Voltamos a Planalto e nos dirigimos à residência do contador local, que nos esperava com muita alegria, cortando cavacos para fazer fogo na churrasqueira. Fui me apresentar, ao que ele atalhou: “senta naquele banco, pega cerveja ali e relaxa. Em seguida vou ouvir tua história.” Ainda tentei me candidatar para cortar a madeira, mas ele encerrou de vez o assunto: “em minha casa visita não trabalha”. Pronto; sentei e bebi.

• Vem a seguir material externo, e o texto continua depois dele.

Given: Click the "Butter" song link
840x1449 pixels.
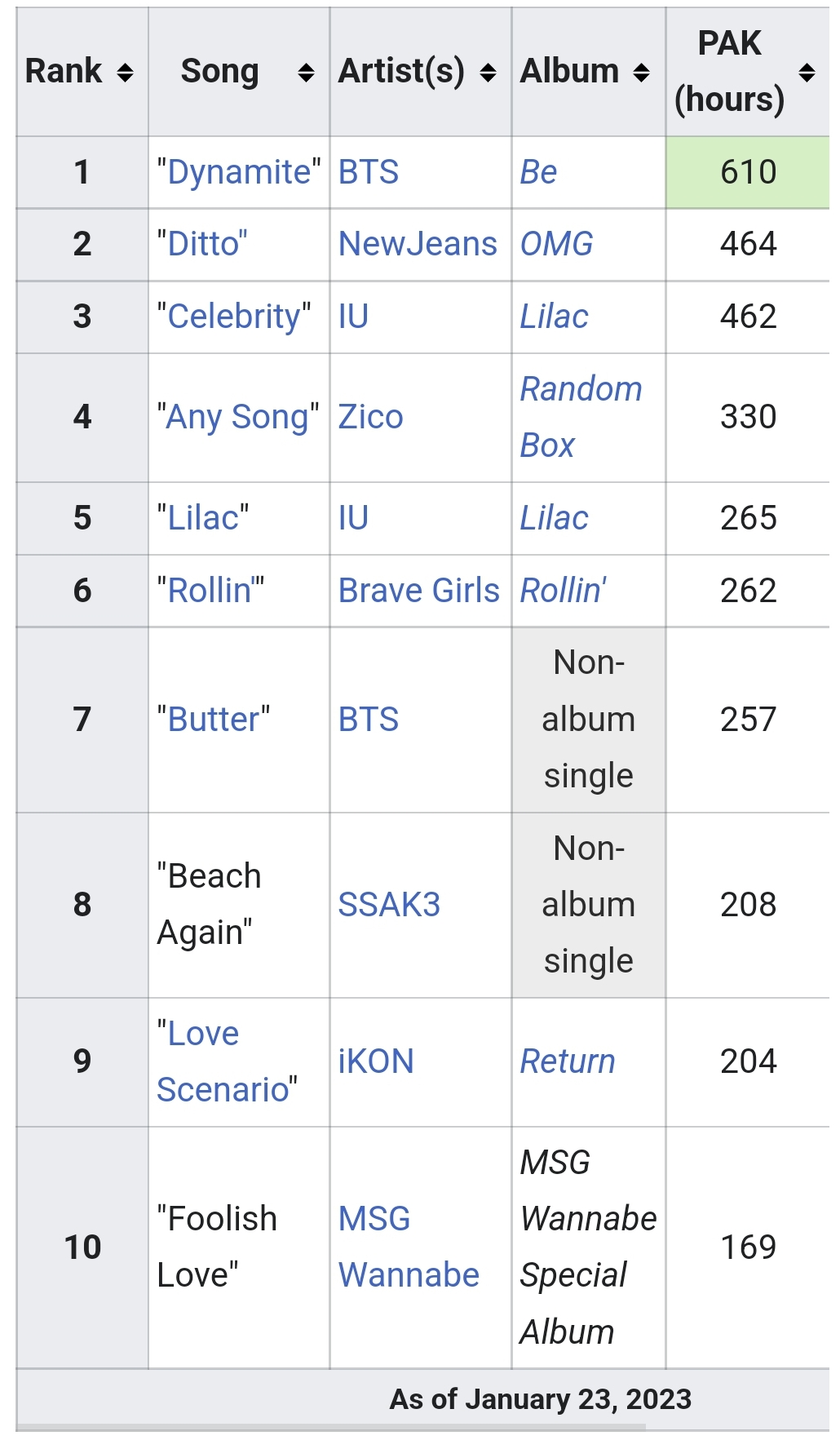Looking at the screenshot, I should 214,720.
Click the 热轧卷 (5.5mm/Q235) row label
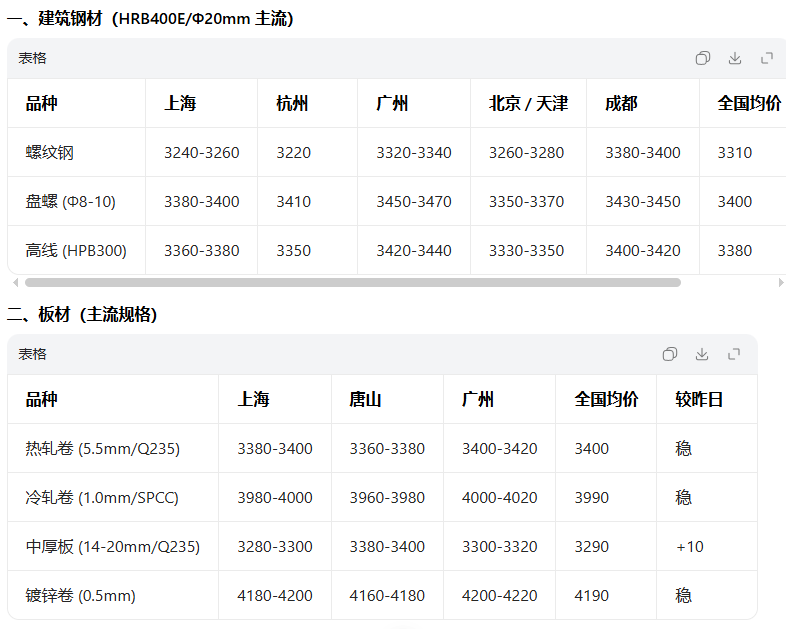 tap(102, 448)
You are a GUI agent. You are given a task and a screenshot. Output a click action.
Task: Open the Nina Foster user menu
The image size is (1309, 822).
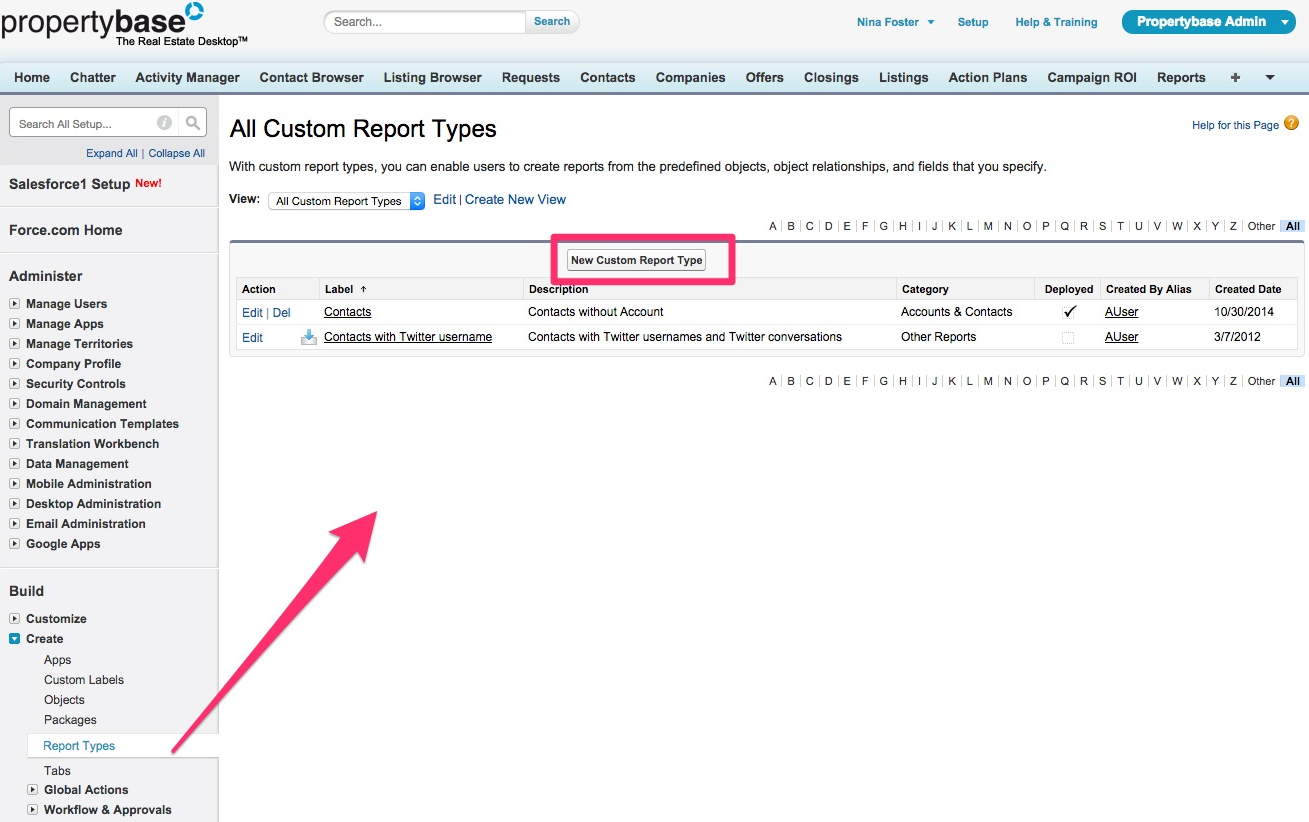893,20

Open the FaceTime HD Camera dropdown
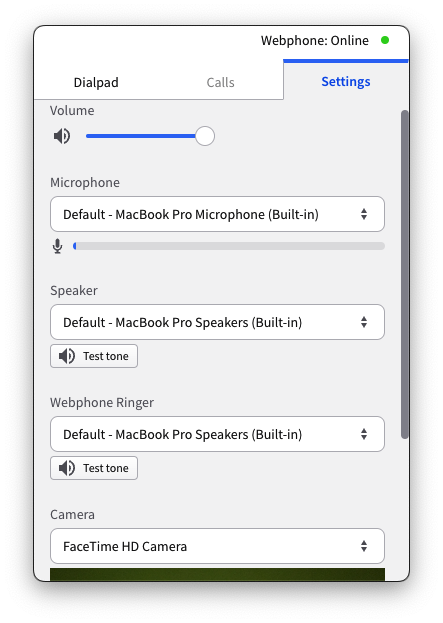click(217, 546)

Cervejinha vai, cervejinha vem e eu, que já estava esquecendo meu infortúnio vi chegar uma linda morena, vinte e poucos anos e pernas kilométricamente delineadas pelos shorts que vestia. Foi quando meu anfitrião sentou-se a meu lado e comentou que era a sobrinha que chegava do Pará, onde fazia academia militar da Marinha; era Capitã de Mar e Guerra, mas naquele momento ele estava interessado na minha história, a qual lhe contei com todos os detalhes. Ouviu atentamente e comentou que deixar o carro e esperar pelo socorro em sua casa foi a decisão mais acertada possível e reiterou o desejo para que eu me sentisse em casa. O álcool já estava fazendo isso por mim e me aproximei da morena, que a essas alturas já parecia uma “Bond Girl”. Já cheguei dizendo o quanto eu estava maravilhado com sua beleza e que estava mesmo precisando encontrar porto seguro em minha vida, quando ela colocou seu copo em minha mão, abriu a bolsa que trazia sobre o braço e mostrou a 45: “muito obrigado pelos elogios, mas sou oficial da Marinha Brasileira, não tenho tempo para xavecos e esse assunto termina aqui”. Sorriu, fechou a bolsa, pegou o copo e deu meia-volta nos lindos calcanhares. O que eu trazia nas calças começou a vibrar; era meu celular chamando. O socorro havia chegado. O jipe e minha dignidade estavam salvos, bem a tempo. O celular do filho de meu anjo da guarda valeu como o próprio Rintintim.
Agradeci a todos me despedi, quando ganhei um vinho de produção própria de meu anfitrião e me fui tomar um porre em Chapecó, naquela noite em que eu bem merecia uma Missa do Galo.